## WHAT YOU HAVE TO DO
Rewrite the rows from the first one up to and including the row with "Action: (87, 87)", changing "GUI agent" to "interface agent" and leaving everything else unchanged.

## STORED RECORDS
-----
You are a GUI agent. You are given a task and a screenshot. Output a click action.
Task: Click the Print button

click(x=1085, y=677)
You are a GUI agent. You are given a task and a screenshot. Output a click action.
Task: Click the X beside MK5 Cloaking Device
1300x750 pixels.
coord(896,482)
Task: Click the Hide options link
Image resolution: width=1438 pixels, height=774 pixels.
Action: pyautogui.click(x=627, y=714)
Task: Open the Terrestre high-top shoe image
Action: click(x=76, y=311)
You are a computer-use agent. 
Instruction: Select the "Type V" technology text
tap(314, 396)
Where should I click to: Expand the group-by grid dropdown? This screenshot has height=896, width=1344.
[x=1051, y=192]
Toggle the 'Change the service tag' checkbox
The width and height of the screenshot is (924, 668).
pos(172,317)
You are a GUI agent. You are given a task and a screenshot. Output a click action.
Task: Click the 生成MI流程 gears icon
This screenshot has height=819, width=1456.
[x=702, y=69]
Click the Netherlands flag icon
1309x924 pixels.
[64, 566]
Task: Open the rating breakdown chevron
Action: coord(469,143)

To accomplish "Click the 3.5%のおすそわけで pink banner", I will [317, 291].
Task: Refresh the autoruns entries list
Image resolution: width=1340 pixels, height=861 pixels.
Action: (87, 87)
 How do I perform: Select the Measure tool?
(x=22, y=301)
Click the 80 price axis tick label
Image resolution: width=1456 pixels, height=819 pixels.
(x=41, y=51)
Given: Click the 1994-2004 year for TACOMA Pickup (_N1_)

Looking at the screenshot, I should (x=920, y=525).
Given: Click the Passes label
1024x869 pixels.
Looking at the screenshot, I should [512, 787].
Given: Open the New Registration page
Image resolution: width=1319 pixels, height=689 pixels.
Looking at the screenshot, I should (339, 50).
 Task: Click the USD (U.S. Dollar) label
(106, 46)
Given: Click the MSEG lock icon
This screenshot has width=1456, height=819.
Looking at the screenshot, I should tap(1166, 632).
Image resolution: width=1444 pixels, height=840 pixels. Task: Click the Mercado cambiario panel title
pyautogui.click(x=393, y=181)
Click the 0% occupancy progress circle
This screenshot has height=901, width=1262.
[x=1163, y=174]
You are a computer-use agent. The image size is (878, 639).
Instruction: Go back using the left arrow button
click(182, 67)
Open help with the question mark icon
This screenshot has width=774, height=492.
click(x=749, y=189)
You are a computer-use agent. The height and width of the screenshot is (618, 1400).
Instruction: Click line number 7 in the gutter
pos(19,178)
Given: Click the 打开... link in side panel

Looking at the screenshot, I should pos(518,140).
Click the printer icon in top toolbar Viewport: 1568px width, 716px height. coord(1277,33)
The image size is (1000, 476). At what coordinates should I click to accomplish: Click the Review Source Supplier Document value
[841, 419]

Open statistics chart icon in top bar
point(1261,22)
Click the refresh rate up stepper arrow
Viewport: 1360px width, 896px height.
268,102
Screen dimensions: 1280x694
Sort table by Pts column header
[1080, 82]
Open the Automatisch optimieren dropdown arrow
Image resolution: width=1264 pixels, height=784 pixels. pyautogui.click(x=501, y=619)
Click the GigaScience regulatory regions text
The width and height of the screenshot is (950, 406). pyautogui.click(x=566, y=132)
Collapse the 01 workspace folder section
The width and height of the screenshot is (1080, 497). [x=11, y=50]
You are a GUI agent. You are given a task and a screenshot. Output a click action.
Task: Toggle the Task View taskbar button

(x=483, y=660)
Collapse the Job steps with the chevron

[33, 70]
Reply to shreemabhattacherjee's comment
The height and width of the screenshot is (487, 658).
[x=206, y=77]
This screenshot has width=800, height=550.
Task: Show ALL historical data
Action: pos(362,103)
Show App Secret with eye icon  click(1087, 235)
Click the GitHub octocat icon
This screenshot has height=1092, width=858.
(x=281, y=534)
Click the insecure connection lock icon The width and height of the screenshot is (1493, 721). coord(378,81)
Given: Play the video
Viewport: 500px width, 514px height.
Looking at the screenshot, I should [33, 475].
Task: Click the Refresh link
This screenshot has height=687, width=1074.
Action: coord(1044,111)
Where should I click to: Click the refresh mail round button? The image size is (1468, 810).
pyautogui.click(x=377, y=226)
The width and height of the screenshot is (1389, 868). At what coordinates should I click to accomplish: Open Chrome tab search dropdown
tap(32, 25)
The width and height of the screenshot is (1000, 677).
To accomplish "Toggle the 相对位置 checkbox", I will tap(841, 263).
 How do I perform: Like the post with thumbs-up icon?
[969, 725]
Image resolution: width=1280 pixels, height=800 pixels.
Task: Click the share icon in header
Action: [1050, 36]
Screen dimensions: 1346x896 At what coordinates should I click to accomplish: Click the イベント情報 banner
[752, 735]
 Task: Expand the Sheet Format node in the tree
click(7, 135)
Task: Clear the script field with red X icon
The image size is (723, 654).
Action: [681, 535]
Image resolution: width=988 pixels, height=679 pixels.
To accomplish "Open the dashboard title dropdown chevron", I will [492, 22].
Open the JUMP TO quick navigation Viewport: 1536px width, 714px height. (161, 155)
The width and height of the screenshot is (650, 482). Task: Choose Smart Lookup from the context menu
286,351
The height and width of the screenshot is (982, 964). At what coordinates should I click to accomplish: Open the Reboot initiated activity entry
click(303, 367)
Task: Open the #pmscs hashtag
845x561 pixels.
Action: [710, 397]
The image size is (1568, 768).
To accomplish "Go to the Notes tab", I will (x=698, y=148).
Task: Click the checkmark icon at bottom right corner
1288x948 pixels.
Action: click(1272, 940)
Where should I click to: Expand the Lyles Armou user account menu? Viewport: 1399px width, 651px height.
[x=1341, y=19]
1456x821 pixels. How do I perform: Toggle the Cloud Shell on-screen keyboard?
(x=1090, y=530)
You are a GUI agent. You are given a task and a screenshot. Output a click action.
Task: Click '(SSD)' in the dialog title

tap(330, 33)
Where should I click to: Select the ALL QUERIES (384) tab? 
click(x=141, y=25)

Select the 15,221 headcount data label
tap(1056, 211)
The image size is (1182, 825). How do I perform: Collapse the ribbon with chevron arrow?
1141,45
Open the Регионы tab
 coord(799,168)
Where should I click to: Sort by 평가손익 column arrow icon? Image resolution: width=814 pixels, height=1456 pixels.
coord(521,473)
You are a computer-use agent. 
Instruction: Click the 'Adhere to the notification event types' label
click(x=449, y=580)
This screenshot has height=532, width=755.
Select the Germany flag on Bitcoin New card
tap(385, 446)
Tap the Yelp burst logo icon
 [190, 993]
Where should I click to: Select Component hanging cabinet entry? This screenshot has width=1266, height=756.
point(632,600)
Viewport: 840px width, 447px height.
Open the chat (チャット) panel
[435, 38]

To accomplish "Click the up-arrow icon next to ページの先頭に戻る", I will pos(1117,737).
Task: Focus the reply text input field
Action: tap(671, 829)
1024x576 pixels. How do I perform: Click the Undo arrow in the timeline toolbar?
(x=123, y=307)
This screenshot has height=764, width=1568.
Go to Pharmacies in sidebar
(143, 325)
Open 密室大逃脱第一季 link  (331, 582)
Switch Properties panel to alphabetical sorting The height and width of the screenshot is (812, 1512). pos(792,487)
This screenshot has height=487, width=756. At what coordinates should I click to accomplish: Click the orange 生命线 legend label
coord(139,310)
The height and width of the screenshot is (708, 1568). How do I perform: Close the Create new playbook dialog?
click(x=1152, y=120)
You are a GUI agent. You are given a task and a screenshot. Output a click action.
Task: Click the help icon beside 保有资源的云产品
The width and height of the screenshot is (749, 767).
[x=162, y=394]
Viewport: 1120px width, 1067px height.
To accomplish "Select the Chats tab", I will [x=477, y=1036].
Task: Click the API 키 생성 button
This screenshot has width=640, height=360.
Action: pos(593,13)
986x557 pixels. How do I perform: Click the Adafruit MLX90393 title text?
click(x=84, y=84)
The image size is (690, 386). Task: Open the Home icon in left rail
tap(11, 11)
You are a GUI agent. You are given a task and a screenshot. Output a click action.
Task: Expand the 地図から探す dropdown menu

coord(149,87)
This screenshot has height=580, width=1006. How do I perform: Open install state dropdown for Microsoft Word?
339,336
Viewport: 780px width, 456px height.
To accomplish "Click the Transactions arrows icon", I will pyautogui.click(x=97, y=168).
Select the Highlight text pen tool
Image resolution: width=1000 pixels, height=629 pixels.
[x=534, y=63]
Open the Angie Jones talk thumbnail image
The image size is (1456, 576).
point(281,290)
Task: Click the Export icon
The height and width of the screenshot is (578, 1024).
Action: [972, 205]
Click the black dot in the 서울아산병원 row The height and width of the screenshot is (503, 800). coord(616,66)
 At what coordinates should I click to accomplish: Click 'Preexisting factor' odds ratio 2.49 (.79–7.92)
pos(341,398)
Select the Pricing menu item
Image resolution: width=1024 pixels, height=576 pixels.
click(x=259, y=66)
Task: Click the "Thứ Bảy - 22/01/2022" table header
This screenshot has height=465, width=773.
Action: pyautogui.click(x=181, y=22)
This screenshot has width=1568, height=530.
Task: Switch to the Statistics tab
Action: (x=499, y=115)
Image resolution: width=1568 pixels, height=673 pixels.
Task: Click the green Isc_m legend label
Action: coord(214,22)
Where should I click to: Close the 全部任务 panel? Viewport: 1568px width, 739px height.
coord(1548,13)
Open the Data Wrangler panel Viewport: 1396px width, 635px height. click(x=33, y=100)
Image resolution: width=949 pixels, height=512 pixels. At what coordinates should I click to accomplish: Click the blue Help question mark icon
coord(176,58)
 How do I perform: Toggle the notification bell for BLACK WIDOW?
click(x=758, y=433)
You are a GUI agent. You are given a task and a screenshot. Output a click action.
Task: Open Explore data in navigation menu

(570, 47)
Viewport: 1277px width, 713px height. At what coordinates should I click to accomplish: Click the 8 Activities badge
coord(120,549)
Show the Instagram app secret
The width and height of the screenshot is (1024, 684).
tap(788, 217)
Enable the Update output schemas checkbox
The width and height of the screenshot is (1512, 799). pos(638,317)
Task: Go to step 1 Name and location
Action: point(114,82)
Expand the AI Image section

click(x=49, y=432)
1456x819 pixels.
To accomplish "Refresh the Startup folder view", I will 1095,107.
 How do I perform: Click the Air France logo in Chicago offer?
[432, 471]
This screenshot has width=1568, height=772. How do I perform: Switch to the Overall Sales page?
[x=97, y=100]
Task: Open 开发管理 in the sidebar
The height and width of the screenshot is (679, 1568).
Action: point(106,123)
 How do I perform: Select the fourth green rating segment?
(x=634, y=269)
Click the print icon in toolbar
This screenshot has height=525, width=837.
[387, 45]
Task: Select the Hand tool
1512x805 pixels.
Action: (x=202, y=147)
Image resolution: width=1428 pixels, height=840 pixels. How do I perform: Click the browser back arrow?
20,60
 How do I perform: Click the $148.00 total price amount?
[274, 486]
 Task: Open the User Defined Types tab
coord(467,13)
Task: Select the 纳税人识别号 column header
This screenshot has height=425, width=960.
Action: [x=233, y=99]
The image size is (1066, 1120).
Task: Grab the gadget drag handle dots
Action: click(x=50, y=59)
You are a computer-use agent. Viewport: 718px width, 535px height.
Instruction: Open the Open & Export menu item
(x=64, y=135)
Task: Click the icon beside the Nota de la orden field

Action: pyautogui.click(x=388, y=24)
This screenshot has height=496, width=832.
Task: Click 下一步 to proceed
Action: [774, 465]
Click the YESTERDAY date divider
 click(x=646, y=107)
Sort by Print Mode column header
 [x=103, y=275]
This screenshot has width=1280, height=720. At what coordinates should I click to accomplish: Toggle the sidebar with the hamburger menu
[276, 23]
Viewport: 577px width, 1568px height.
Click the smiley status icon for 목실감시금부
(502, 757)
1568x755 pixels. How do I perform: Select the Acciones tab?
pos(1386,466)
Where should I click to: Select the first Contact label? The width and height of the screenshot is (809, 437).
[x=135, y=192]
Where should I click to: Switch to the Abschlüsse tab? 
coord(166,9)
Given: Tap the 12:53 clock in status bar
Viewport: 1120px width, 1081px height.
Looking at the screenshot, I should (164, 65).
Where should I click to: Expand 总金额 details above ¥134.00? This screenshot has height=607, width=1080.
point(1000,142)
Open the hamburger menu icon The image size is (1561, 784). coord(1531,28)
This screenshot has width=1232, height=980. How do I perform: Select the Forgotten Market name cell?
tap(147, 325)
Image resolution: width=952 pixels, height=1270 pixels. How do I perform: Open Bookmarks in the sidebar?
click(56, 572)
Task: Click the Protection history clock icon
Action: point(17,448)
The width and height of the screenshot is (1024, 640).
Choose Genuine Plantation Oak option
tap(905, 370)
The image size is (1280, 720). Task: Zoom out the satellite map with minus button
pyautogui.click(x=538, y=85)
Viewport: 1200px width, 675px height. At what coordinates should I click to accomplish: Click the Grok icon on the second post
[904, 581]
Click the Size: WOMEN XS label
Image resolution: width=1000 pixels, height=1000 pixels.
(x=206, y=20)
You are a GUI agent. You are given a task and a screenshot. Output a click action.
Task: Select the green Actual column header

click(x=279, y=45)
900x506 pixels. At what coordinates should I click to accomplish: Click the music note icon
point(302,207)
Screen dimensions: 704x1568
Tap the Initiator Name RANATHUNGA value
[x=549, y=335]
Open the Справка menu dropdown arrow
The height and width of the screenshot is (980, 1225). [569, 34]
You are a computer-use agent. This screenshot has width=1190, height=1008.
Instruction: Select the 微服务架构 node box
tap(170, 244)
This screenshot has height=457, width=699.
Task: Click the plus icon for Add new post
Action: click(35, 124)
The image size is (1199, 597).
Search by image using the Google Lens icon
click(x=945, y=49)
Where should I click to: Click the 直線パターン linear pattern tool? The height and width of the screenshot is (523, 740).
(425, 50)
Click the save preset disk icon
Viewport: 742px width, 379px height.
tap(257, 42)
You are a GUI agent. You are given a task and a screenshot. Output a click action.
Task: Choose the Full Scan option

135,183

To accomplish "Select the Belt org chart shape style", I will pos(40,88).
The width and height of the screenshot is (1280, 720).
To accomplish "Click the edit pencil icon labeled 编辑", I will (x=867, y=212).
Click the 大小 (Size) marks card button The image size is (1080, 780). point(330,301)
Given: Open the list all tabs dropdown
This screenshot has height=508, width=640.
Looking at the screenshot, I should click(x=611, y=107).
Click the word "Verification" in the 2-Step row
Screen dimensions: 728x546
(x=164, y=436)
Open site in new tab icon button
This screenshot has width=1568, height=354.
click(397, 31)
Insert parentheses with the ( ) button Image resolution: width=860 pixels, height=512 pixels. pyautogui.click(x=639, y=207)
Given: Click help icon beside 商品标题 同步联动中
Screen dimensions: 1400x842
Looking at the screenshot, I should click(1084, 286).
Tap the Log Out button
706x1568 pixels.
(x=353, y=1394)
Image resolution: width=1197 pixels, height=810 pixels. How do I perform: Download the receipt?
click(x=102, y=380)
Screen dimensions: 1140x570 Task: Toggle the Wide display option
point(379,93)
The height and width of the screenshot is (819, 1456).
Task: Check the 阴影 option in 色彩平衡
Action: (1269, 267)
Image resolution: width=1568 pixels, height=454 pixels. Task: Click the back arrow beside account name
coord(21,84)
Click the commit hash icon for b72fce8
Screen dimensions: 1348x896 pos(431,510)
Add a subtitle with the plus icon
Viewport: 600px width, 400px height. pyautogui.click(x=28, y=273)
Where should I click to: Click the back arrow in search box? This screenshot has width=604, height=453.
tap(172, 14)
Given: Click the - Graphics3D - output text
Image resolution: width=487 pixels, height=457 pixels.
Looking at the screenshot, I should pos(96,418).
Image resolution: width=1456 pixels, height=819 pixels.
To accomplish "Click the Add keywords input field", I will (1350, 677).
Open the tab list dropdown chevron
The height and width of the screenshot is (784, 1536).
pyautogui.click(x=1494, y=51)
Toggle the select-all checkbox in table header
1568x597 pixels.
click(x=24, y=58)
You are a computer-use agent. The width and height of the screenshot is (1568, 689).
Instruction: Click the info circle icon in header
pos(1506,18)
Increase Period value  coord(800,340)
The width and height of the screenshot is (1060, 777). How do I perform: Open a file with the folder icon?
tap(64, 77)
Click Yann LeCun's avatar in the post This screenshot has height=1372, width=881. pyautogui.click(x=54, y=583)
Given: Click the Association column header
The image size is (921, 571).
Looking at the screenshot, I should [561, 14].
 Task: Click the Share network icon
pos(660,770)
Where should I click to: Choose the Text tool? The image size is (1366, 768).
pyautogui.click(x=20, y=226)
-----
## WORKED ANSWER
You are a interface agent. You are given a task and a screenshot. Output a click action.
Task: Click the Print button

click(x=1085, y=677)
You are a interface agent. You are given a task and a screenshot. Output a click action.
Task: Click the X beside MK5 Cloaking Device
1300x750 pixels.
coord(896,482)
Task: Click the Hide options link
Image resolution: width=1438 pixels, height=774 pixels.
Action: pyautogui.click(x=627, y=714)
Task: Open the Terrestre high-top shoe image
Action: click(x=76, y=311)
You are a computer-use agent. 
Instruction: Select the "Type V" technology text
tap(314, 396)
Where should I click to: Expand the group-by grid dropdown? This screenshot has height=896, width=1344.
[x=1051, y=192]
Toggle the 'Change the service tag' checkbox
The width and height of the screenshot is (924, 668).
pos(172,317)
You are a interface agent. You are given a task and a screenshot. Output a click action.
Task: Click the 生成MI流程 gears icon
This screenshot has height=819, width=1456.
[x=702, y=69]
Click the Netherlands flag icon
1309x924 pixels.
[64, 566]
Task: Open the rating breakdown chevron
Action: coord(469,143)

To accomplish "Click the 3.5%のおすそわけで pink banner", I will [317, 291].
Task: Refresh the autoruns entries list
Image resolution: width=1340 pixels, height=861 pixels.
Action: (87, 87)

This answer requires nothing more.